The history of Nintendo is pretty surprising. The company made some of the best games of all time, but they also made a few huge mistakes. Nintendo has covered up a lot of those transgressions, though. How many modern gamers are even familiar with the company's Virtual Boy or how bad it was? The list of things you don't know about Nintendo is probably staggering.
In 2002, the European Commission fined Nintendo $147 million for price fixing – collaborating with distributors to artificially raise prices. From 1991 to 1998, the gaming company had strangleholds on every game store carrying their products. Those stores were forced to either follow Nintendo's rules or stop selling some of the most popular games on the market.
Over time, the price differences for the same items between countries became astronomical; a Nintendo game in Spain could cost up to 300% more in the UK. Nintendo appealed the Commission fine, though, and the fines were reduced.
The Super NES CD-ROM has always been somewhat mythical in the video game industry. People knew Nintendo and Sony teamed up to create a console in 1988. However, royalty disputes prevented the console from ever hitting the markets. In 1994, Sony released an independent disk-based system – the PlayStation. Nintendo continued to release cartridge-based systems until creating the Nintendo GameCube in 2001.
A Pennsylvanian man named Terry Diebold actually came across the Nintendo/Sony game system, though. He won it an auction and only paid $75 for the sought-after collaboration.
As part of the announcement for Super Mario Bros. 3, the 1989 film The Wizard was released. It wasn't well-regarded by critics – Roger Ebert called it "a thinly disguised commercial for Nintendo video games" – but it still managed to amass a cult following. The film follows three kids traveling to California to compete in a national video game championship. Somehow, though, the competition only involves Nintendo titles.
Filled with product placement, the film constantly mentions the NES, Nintendo's Power Glove peripheral, and of course Super Mario Bros.

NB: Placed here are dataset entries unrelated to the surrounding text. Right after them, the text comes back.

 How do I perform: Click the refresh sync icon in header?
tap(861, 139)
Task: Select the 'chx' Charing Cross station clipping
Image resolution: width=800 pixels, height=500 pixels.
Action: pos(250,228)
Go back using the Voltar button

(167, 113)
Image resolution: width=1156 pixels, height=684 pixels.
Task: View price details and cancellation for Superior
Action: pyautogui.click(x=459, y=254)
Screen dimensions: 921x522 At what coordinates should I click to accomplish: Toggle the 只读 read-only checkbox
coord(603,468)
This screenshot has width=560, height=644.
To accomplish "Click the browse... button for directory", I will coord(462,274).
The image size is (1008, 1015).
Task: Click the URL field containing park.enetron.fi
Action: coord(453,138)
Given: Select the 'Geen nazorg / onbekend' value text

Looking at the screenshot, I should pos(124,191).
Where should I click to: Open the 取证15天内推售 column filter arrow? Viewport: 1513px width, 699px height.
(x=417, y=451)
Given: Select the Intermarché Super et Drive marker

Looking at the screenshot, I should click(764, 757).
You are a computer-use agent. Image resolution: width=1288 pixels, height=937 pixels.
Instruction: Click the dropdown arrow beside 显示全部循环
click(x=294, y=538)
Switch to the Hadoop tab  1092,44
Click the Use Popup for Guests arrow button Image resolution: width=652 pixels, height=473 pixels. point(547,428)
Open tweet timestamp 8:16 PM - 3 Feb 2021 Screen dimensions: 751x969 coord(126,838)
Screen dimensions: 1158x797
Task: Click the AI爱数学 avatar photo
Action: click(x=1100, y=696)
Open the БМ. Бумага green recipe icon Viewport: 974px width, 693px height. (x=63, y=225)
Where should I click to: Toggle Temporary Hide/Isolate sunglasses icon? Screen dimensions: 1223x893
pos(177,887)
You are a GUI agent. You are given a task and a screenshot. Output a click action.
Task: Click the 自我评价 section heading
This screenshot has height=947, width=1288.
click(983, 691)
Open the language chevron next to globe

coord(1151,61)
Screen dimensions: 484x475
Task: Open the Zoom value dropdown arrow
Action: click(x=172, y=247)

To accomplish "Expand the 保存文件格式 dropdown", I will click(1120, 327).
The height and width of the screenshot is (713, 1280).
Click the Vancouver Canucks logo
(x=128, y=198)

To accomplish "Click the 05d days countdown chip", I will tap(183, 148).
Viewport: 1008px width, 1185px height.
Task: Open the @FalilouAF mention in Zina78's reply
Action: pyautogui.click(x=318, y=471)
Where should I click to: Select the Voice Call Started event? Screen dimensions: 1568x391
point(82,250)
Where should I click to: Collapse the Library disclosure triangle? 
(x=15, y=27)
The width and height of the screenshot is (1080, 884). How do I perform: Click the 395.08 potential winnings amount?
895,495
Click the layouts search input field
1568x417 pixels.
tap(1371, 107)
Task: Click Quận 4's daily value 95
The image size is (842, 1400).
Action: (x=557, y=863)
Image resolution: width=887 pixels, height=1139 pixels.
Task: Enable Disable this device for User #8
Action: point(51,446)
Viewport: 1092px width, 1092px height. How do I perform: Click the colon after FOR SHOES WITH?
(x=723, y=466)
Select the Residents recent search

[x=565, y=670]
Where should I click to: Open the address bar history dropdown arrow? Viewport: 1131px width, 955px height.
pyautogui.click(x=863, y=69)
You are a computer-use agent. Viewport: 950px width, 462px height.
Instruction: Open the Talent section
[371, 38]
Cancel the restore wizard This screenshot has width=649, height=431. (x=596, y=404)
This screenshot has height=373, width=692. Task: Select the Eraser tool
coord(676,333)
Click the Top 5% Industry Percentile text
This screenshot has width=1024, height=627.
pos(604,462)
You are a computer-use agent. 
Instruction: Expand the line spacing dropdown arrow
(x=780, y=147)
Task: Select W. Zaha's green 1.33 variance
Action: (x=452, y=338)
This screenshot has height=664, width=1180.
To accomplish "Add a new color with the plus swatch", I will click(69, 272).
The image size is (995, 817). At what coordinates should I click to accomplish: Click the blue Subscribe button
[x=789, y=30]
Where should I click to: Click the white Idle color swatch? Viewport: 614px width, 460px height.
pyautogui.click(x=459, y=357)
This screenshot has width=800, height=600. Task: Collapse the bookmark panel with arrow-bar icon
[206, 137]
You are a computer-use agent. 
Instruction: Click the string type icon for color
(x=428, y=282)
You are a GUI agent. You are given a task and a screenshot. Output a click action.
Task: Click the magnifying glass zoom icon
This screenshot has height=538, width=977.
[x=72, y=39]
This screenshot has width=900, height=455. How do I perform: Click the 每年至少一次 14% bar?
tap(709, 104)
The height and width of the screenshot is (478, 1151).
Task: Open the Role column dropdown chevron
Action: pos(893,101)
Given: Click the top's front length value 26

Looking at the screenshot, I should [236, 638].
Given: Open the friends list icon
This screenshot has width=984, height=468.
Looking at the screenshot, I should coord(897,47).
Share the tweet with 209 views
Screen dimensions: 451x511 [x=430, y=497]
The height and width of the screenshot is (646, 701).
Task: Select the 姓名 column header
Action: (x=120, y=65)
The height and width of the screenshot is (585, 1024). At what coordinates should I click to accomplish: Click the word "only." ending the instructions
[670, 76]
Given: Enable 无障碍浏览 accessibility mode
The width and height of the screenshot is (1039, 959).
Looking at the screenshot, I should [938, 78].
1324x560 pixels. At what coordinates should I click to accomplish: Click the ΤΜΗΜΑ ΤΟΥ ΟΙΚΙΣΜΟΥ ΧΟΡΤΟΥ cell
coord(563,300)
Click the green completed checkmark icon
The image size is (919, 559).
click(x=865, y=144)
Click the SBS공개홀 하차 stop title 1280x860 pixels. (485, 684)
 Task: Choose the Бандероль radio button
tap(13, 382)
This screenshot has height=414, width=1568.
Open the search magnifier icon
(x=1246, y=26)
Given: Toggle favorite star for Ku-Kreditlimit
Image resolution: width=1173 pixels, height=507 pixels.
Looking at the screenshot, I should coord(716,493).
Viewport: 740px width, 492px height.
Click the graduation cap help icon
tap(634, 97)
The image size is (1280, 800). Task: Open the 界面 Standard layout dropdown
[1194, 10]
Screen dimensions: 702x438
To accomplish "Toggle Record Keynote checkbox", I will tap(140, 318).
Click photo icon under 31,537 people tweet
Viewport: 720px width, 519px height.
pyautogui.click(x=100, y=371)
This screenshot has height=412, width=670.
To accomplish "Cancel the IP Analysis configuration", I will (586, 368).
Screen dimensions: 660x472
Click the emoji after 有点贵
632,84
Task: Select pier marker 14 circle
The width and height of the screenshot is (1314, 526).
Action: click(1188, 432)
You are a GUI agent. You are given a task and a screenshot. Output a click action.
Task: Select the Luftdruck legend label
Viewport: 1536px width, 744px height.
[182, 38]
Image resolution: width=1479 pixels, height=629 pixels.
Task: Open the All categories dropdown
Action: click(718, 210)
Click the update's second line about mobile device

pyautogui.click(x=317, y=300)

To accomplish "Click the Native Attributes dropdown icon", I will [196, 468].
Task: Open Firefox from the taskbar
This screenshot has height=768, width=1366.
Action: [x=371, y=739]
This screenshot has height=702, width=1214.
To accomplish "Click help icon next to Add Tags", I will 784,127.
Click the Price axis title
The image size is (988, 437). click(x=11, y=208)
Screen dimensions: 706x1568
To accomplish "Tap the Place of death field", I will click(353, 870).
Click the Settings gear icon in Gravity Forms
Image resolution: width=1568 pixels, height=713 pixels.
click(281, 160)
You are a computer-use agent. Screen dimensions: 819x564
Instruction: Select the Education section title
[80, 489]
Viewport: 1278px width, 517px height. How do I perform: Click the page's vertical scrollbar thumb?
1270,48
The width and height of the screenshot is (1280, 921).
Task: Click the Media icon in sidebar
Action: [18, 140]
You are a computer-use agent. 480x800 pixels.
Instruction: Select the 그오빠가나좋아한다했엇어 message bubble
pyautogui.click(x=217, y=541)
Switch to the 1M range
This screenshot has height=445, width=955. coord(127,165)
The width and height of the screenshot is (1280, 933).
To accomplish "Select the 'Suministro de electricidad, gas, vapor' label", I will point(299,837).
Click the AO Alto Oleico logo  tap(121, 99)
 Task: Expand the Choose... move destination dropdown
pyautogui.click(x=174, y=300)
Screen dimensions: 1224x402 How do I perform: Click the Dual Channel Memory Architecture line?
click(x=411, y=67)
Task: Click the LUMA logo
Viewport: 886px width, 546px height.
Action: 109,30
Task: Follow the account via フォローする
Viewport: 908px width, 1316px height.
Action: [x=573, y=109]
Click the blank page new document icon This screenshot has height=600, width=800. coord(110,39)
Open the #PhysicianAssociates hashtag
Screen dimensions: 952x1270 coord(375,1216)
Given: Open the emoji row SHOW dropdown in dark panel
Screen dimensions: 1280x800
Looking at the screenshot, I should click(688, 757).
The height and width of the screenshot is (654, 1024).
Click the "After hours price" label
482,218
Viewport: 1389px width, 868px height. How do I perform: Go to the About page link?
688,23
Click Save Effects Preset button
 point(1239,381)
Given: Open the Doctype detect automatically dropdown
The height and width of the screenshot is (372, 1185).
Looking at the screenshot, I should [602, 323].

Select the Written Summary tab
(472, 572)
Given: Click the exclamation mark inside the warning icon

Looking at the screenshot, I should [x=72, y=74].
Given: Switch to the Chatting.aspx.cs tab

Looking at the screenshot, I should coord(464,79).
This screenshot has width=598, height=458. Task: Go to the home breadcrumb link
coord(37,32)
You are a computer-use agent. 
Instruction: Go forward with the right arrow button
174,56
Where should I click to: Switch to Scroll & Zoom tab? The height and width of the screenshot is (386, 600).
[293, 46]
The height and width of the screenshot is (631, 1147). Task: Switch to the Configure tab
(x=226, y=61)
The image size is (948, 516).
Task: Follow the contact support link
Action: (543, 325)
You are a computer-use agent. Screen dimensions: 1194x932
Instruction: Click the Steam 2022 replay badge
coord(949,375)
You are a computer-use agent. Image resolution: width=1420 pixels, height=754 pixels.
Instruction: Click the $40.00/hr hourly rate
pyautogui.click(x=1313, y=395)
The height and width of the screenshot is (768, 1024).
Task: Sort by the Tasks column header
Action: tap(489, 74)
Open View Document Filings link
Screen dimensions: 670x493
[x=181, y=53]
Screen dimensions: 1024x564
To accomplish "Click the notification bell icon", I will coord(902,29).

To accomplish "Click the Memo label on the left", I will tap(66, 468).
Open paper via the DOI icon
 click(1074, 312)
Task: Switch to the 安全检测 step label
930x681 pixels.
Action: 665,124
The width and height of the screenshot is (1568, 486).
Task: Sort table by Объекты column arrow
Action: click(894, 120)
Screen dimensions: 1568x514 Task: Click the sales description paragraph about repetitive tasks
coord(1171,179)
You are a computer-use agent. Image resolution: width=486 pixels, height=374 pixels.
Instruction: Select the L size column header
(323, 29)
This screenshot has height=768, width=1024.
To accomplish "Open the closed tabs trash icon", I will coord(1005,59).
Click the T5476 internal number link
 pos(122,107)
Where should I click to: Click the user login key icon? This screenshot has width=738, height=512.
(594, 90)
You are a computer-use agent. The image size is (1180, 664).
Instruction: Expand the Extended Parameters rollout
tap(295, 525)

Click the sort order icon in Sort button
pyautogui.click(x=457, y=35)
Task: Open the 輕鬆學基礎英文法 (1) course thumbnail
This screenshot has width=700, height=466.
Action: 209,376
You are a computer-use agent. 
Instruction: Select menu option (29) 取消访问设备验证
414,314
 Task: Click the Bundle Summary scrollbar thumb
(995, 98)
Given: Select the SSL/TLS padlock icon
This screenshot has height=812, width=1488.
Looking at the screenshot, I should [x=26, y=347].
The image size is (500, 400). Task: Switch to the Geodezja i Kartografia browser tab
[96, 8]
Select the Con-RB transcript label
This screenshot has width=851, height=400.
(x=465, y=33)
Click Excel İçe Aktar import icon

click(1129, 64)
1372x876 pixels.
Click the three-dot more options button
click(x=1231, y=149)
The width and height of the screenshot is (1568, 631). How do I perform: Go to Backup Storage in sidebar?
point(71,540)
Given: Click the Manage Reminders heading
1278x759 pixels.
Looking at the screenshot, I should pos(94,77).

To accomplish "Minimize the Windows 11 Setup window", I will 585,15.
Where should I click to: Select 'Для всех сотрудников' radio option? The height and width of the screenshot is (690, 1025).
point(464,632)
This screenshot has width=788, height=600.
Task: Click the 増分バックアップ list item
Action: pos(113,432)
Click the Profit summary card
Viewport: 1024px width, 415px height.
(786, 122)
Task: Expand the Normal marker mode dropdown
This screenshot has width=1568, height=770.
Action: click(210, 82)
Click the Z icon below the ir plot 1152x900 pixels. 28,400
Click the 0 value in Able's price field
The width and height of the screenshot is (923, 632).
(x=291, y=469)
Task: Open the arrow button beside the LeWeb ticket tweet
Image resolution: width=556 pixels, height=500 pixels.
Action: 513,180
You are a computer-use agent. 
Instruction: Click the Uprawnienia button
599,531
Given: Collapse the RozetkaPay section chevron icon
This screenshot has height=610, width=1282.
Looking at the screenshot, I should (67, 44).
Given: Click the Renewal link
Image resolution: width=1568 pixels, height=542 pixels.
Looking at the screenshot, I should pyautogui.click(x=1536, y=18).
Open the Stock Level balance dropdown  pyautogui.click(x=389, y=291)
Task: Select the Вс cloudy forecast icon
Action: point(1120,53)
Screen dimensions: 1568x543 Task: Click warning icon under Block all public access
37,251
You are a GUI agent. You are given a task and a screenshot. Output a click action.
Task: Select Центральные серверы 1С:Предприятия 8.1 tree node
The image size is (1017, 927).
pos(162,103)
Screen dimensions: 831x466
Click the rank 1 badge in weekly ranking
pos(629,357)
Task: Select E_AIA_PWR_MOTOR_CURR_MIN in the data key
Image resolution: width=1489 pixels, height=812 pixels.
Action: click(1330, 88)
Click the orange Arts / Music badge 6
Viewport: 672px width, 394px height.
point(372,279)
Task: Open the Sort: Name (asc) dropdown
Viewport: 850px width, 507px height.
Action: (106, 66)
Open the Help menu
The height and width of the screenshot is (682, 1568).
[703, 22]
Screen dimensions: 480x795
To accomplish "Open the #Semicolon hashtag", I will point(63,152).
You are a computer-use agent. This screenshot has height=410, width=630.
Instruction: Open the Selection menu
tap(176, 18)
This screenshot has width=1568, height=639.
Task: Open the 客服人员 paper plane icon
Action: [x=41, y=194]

Foxconn, a company Nintendo contracted to assemble the Wii U, was accused of using child labor in certain factories in 2012. Young teens between the ages of 14 and 16 were supposedly recruited and made to work long hours on the game console. Reports say the children were allowed to leave at any time, but they were allegedly threatened with having their school diplomas withheld. Nintendo claimed to investigate the matter.